Going exactly 80 mph on the southbound Interstate 5 the other day, I was on my way home from work when I had the most unique experience of revelation and action occurring simultaneously. It wasn’t one of the garden-variety rush-hour thoughts – driving is really the most honest form of self-expression; bumper stickers are only a slight step above personalized license plates; maybe I’ll start using books on tape
– that waft through my head on a daily basis and remain unrealized, unactualized.
The other day, the formula of revelation was broken down into its components at the same exact second I decided to act on the epiphany.
Had I time to think about it, I probably would’ve been overwhelmed by the immediate power I’d granted myself.

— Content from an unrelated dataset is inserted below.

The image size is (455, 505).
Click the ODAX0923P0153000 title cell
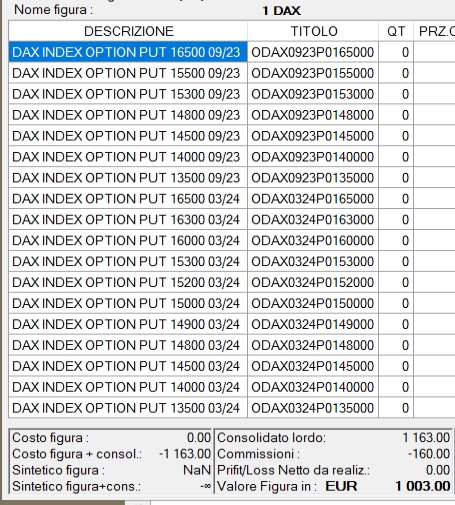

A moving van was behind me at the time, one of the models from the 1970s with the high grill that almost looks like an 18-wheeler. Once, the truck was white, but freeway years had given it an ashy dusting. It was a pretty big truck.
Before I was sure of what I was doing, I fixed the rearview mirror just a little tighter, unfastened my seatbelt and turned the radio down. Near Via De La Valle, close to where the turf meets the surf, near the bottom of the massive hill, I slammed on the brakes of the Honda as hard as I could. The noise of the tires – not the impact – was the last I heard.
Since the truck was about eight feet behind me and also going 80 mph, you can tell how long it took to smash through the back of the car and drive me through the windshield of my car. The news said I flew 60 feet, which is pretty far considering trains usually splatter people over about 300 feet. The crash crippled traffic for hours, commuters furious and out of their cars making small talk on the quiet freeway.
At the hospital, I was lost in a forest of tubes, with all sorts of sheets covering the unnatural – and rather ghastly – contortions my body had undergone. Gauze, blinking lights, hurried and hushed conversation. Everything broken and without life.
In a way, I was asleep, resting free and easy.
It was a car accident.
Maybe I’d dropped something and tried to pick it up before it damaged the car’s interior. When I looked up, I thought I had to slam on the brakes, they can tell themselves.
God, he must’ve panicked. What a horrible crash.
That way, they’ll be saved from knowing what really happened.
And, in death, I won’t seem like the asshole I was in life.